Let’s look again at the Impact Map example from the last post.
Of course, this example is pure fiction. But let’s assume an organization is creating a service like this. How much would you expect that the information captured here is backed up by deep research and thousands of data points?
Now, remember your last conversation about what is expected from your team or the product strategy. How much of the reasoning in the conversation was supported by authentic stories and actual data?
Impact Maps help you to have a more serious conversation about how much information you have and what you assume.
Let’s look at it level by level.
The baseline of the Business Impact is hopefully measured on actual data. The goal is obviously a target, not yet a fact.
The Actors are probably defined through research and your actual landscape. Maybe you even have quantified behavior segmentations and know your segments’ size and influence.
But it wouldn’t be the first time somebody created proto-personas based purely on best guess and ran with it.

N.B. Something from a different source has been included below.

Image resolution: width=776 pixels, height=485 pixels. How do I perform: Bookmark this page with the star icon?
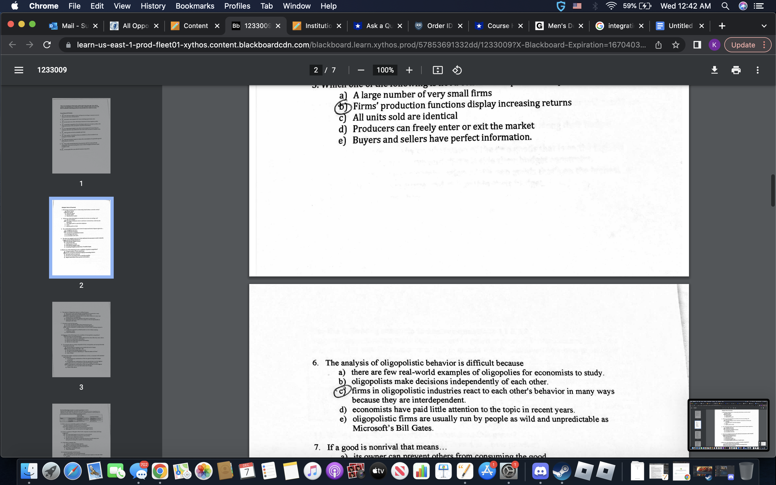pos(675,45)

The same is often valid for Outcomes. In some cases, deep research points to the exact moments the given Actor struggles. More often, we hear the same stories again and again from different user conversations and sources of user input, so this problem comes automatically up. Or sometimes we just get asked by the CEO to address a problem this buddy of his has.
Output represents ideas, so we know these are not validated until we start to create them.
Like in conversations, we express a lot of assumptions while mapping. But why are we even bothering to take the time to map these out? Because instead of just making a verbal statement, which might stay without any reflection. We see all the statements made in front of us and can argue about them.
To stay with the example, you could discuss in the group if the Curated Menus feature is really preventing Experienced Hobby Cooks from churning.
The goal is not to take apart every assumption, argue about it endlessly, or head off to research everything. The goal is to reflect as a group what all the assumptions are and, if everybody has the same understanding, of how much we already know about a given statement in the map.